Search code examples
postgresqlunion-find

Unions of intersecting sets


I have a table representing sets of records like

set_id | record_id
     a |         1
     a |         2
     a |         3
     b |         2
     b |         4
     b |         5
     c |         6
     c |         7
     d |         9
     d |        11
     e |        10
     f |        11
     f |        12   

I want to yield output like this

output
{1, 2, 3, 4, 5}
{6, 7}
{9, 11, 12}
{10}     

Where intersecting sets are combined (notice set a and set b have been combined; d and f have also been combined).

Is there a good way of doing this with SQL, not a stored procedure. I know that I'm looking for a kind of Union-Find procedure.


Solution

  • prepare:

    so=> create table so75(set_id text, record_id int);
    CREATE TABLE
    so=> copy so75 from stdin;
    Enter data to be copied followed by a newline.
    End with a backslash and a period on a line by itself.
    >> ^CERROR:  COPY from stdin failed: canceled by user
    CONTEXT:  COPY so75, line 1
    so=> copy so75 from stdin delimiter '|';
    Enter data to be copied followed by a newline.
    End with a backslash and a period on a line by itself.

■ ■ ■

> _Prompt A_
In the thread on combining intersecting sets, what kind of procedure does the asker say they are looking for?
> _Prompt B_
Reproduce the thread on combining intersecting sets from "Where intersecting sets" up to and including "of Union-Find procedure.".

> _Data lines_
■ ■ ■

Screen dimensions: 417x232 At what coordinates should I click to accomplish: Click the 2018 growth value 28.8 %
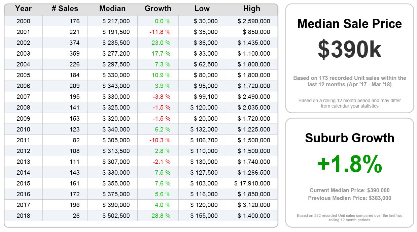[161, 216]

■ ■ ■

> _Result A_
A Union-Find procedure.

> _Result B_
Where intersecting sets are combined (notice set a and set b have been combined; d and f have also been combined).

Is there a good way of doing this with SQL, not a stored procedure. I know that I'm looking for a kind of Union-Find procedure.